The generalization of an n-patch model for Leishmaniasis

Sudip Chakraborty, Jing-an Cui, Joydeep Pal, Fahad Al Basir, Priti Kumar Roy

Abstract


Leishmaniasis is a vector borne disease, which is caused by a protozoan parasite. Infected female sandflies \textit{(Phlebotomine sp.)} are responsible for such disease transmission. People can carry some species of Leishmania for long periods and the incubation period for Leishmaniasis may be few weeks or several months. Migration depends on host immunological status also. Leishmaniasis is endemic globally in ninety eight countries. Spread of the disease is intensely dependent on migration of the disease among human and vector between various regions or countries.
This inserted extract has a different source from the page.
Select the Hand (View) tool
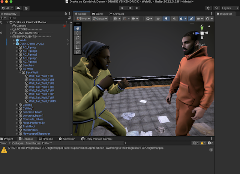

Here, we formulate an $n$-patch mathematical model (such patches can be some states, regions or countries) considering each patch have susceptible, infected human as well as susceptible and infected vector population. We have derived basic reproduction ratio for each patch as well as the general basic reproduction ratio for the system and shown that there exists a disease-free equilibrium that is locally asymptotically stable. Further, we study the system analytically and numerically when the migration between each patch of individual class of humans and vector effects the spreading of the disease. We also established the results taking into account for different number of patches for $n=2$. Our result reveals that the movement of human and vector from each patch to another patch plays an important role for spreading of the disease.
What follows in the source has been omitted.